- WHAT YOU WILL DO -
Exactly reproduce the data from its first line through the line with "[Оборудование - Ковш] (158, 415)", leaving out every line after it.

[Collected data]
***
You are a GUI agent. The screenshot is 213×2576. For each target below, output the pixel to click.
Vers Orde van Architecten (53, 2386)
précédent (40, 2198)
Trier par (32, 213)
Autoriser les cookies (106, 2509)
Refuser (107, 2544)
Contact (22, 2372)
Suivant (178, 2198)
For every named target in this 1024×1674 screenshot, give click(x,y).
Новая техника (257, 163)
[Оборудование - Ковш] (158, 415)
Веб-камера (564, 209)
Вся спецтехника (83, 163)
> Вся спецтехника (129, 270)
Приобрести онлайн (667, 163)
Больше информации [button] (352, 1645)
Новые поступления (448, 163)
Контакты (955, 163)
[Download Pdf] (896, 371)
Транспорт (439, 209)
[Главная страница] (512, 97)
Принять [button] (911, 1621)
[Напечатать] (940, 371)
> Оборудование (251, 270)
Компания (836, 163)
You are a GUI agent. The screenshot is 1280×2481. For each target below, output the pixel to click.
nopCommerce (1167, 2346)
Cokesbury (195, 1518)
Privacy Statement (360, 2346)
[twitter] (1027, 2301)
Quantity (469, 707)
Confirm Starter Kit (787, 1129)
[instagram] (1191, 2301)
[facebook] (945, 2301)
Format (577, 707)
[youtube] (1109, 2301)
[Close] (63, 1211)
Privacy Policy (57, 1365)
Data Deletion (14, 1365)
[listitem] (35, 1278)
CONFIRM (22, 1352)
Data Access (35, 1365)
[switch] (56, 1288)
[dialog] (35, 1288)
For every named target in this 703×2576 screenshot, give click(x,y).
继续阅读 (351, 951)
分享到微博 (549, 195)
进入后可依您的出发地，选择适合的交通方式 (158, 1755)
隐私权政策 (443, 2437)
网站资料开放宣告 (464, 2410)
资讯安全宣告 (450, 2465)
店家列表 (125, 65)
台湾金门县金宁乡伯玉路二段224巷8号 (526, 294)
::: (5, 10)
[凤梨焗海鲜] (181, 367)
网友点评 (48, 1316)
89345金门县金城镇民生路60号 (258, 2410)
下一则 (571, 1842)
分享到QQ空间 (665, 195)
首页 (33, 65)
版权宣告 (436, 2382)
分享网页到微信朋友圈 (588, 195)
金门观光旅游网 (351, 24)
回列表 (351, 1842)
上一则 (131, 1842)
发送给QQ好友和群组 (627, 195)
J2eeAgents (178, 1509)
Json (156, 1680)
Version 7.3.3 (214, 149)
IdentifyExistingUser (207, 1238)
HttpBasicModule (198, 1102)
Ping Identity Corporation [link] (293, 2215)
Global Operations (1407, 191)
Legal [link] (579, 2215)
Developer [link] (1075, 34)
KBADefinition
***
- ANSWER TO THIS TASK -
You are a GUI agent. The screenshot is 213×2576. For each target below, output the pixel to click.
Vers Orde van Architecten (53, 2386)
précédent (40, 2198)
Trier par (32, 213)
Autoriser les cookies (106, 2509)
Refuser (107, 2544)
Contact (22, 2372)
Suivant (178, 2198)
For every named target in this 1024×1674 screenshot, give click(x,y).
Новая техника (257, 163)
[Оборудование - Ковш] (158, 415)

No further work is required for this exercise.